Before printing, remove every picture; then print the lines below exactly, from the first line through the line containing "Task: Select the".

Collected data
=======

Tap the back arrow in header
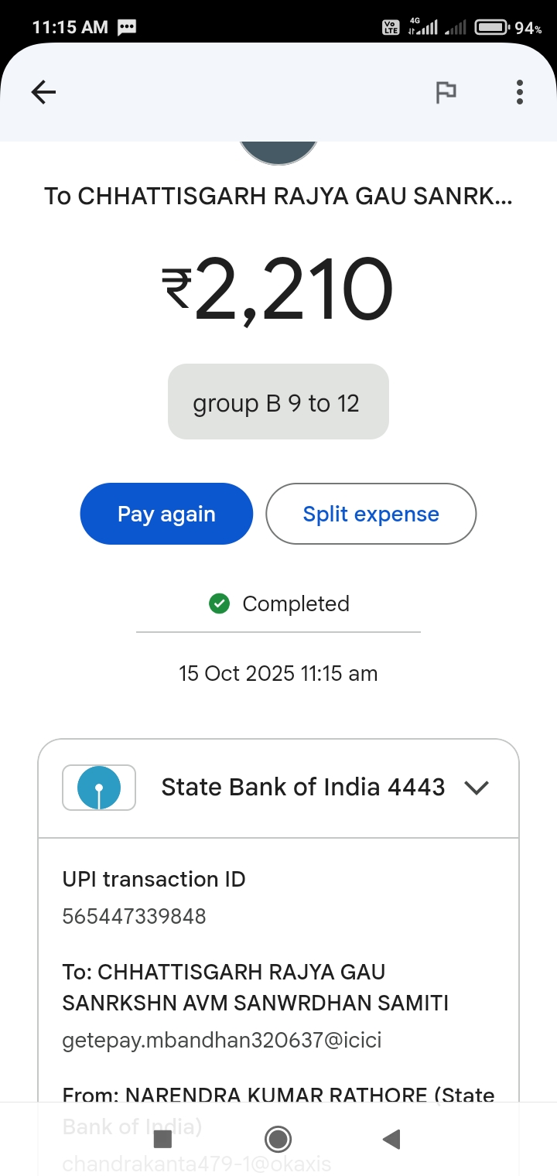557x1176 pixels. (43, 93)
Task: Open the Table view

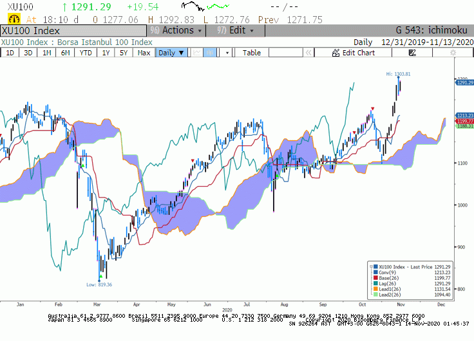Action: tap(252, 53)
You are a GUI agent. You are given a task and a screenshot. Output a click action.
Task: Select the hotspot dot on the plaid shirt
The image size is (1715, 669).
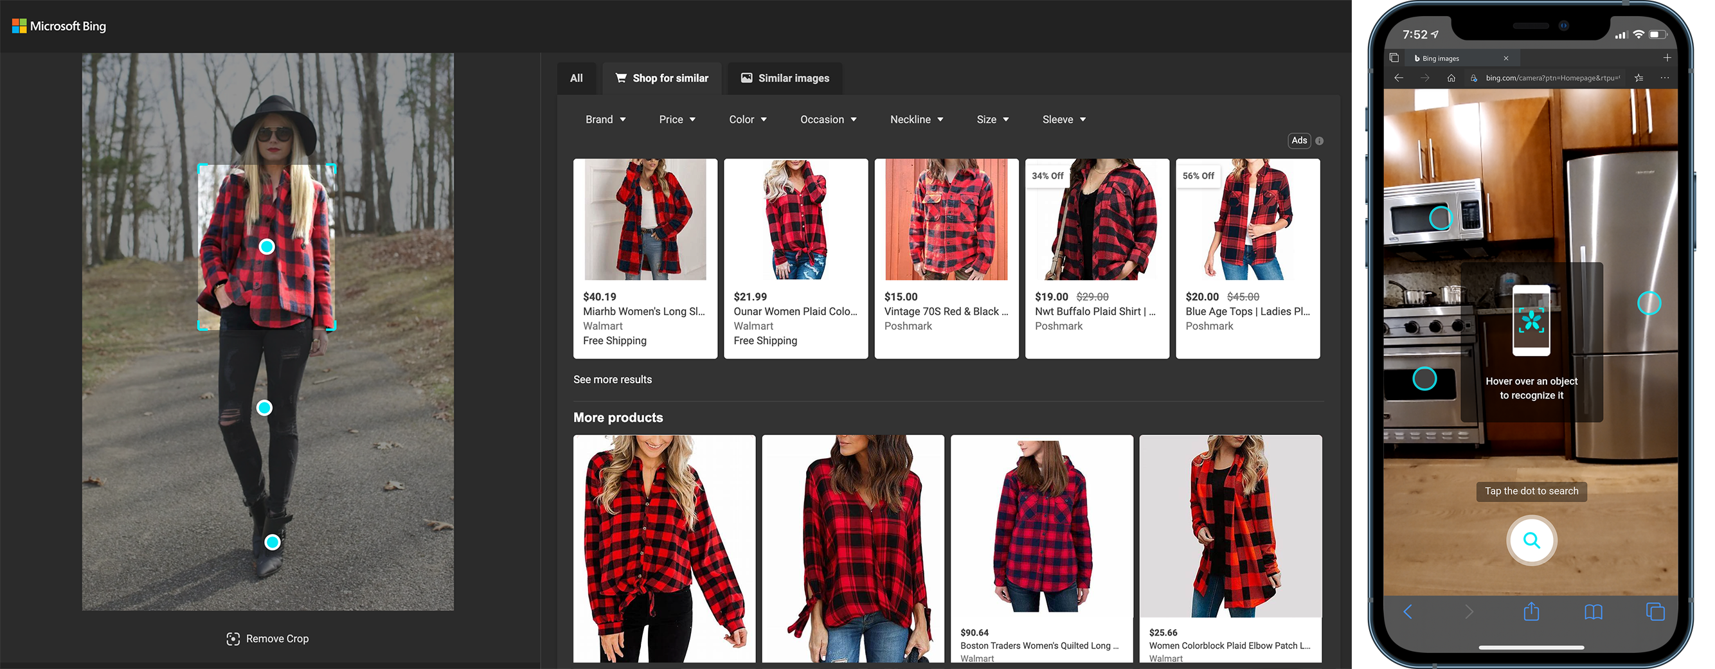point(266,247)
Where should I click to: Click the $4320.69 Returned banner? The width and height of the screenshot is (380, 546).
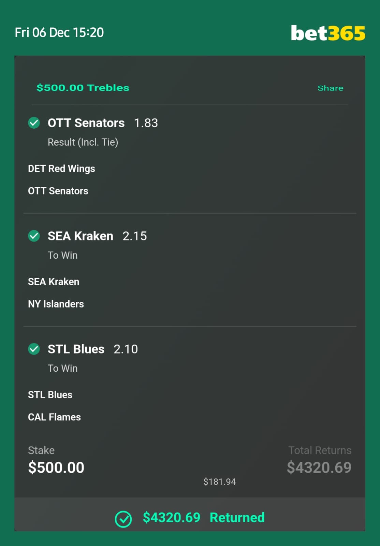tap(190, 514)
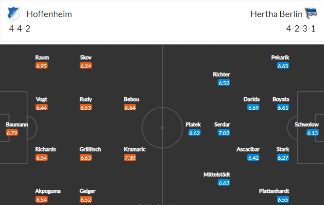Click player name Plattenhardt
The height and width of the screenshot is (205, 324).
coord(274,191)
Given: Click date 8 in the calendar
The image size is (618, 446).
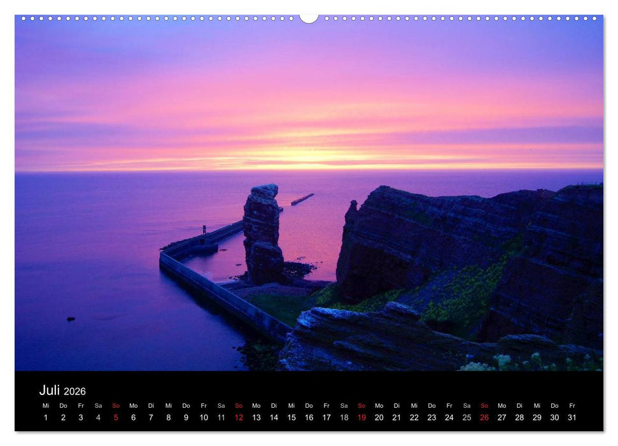Looking at the screenshot, I should point(168,417).
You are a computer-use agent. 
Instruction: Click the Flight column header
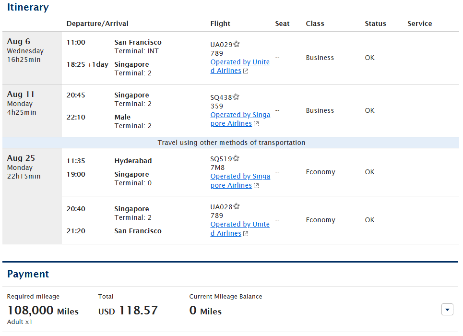[220, 24]
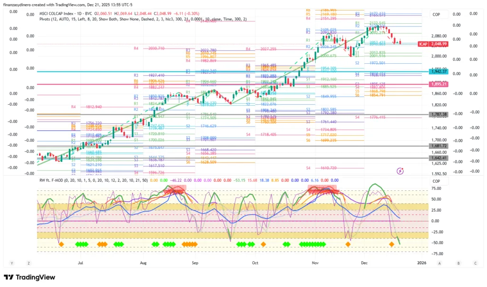487x287 pixels.
Task: Click the gray 1,787.38 price level label
Action: coord(438,114)
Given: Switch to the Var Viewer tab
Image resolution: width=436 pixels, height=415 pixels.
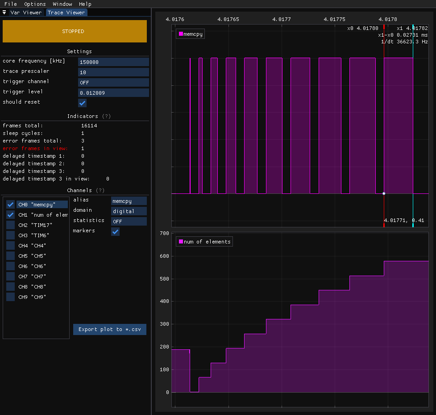Looking at the screenshot, I should point(26,13).
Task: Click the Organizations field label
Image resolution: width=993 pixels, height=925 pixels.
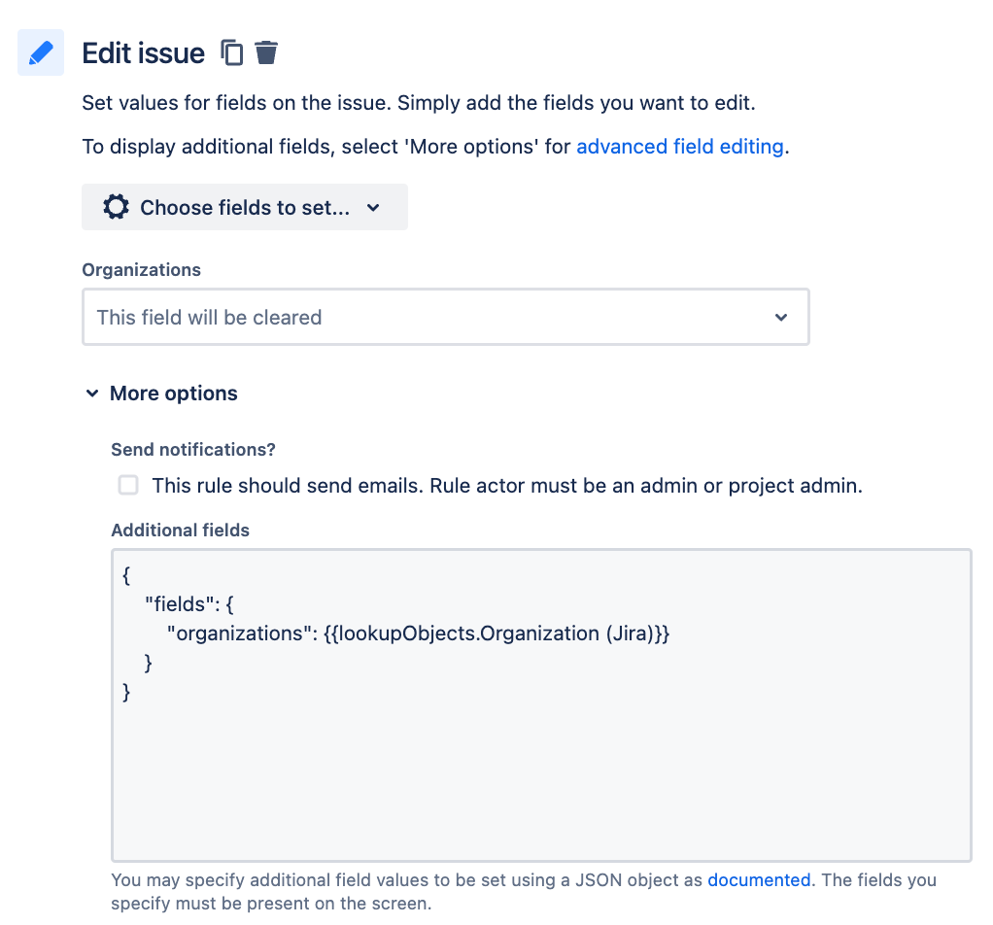Action: point(141,269)
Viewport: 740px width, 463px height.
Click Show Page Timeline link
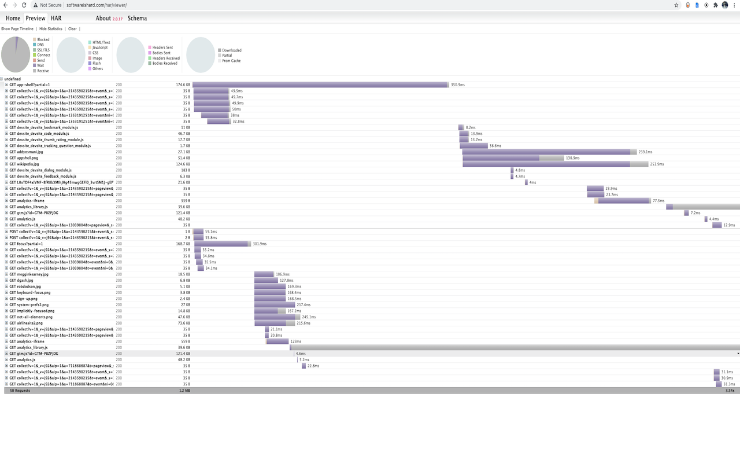pyautogui.click(x=17, y=29)
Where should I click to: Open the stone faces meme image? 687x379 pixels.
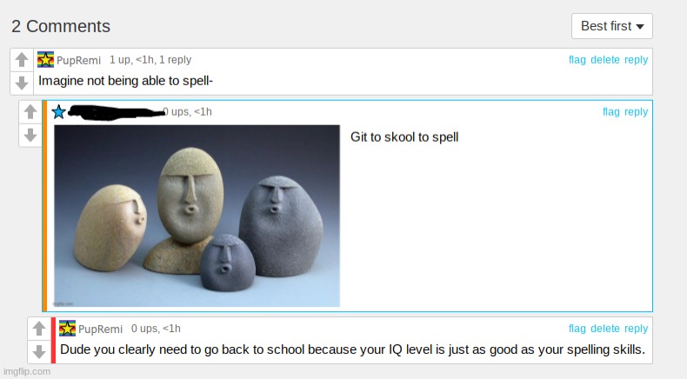(x=197, y=216)
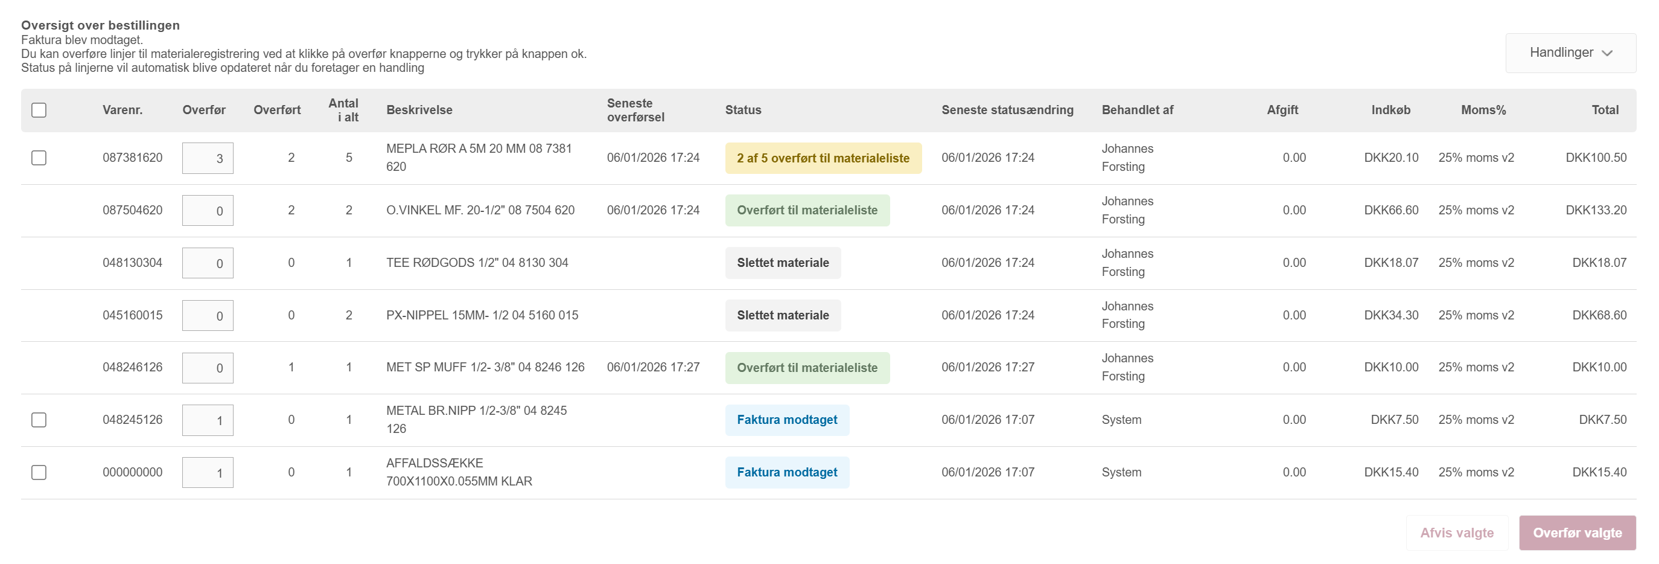This screenshot has width=1659, height=564.
Task: Focus Overfør field for O.VINKEL MF. row
Action: [207, 211]
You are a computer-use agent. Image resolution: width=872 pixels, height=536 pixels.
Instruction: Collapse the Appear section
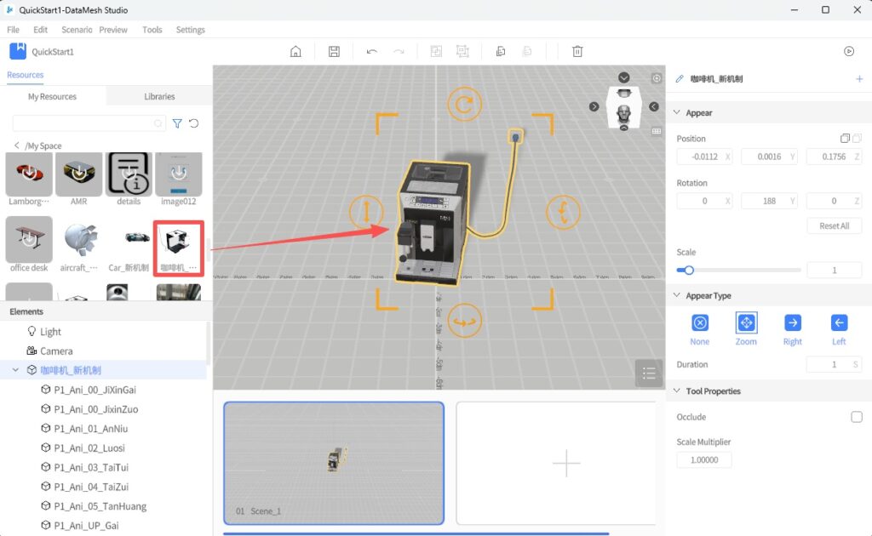677,113
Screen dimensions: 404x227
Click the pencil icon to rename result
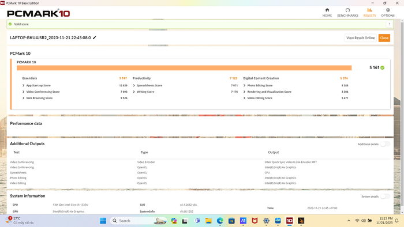point(95,37)
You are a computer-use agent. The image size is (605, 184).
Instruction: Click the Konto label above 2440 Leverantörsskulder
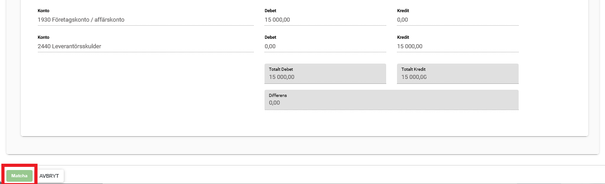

=======

* Task response *
Tap the back arrow in header
557x1176 pixels. (43, 93)
Task: Open the Table view

Action: tap(252, 53)
You are a GUI agent. You are given a task and a screenshot. Output a click action.
Task: Select the hotspot dot on the plaid shirt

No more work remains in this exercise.